** Stored data follows **

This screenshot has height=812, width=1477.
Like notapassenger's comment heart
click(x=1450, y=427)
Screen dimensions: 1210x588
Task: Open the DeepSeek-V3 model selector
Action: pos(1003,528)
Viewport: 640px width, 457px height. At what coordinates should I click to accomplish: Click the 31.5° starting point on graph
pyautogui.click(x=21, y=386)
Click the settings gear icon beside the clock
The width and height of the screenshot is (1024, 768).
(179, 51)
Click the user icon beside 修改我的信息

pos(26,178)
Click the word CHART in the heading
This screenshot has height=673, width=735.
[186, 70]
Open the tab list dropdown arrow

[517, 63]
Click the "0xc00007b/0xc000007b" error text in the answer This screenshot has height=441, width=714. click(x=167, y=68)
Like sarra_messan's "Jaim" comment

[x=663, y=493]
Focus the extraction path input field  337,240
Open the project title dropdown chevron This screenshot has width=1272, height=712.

** End of Stored data **

- What the task requires:
Each record must be duplicated exactly, with none missing.

- Answer space:
This screenshot has height=812, width=1477.
Like notapassenger's comment heart
click(x=1450, y=427)
Screen dimensions: 1210x588
Task: Open the DeepSeek-V3 model selector
Action: pos(1003,528)
Viewport: 640px width, 457px height. At what coordinates should I click to accomplish: Click the 31.5° starting point on graph
pyautogui.click(x=21, y=386)
Click the settings gear icon beside the clock
The width and height of the screenshot is (1024, 768).
(179, 51)
Click the user icon beside 修改我的信息

pos(26,178)
Click the word CHART in the heading
This screenshot has height=673, width=735.
[186, 70]
Open the tab list dropdown arrow

[517, 63]
Click the "0xc00007b/0xc000007b" error text in the answer This screenshot has height=441, width=714. click(x=167, y=68)
Like sarra_messan's "Jaim" comment

[x=663, y=493]
Focus the extraction path input field  337,240
Open the project title dropdown chevron This screenshot has width=1272, height=712.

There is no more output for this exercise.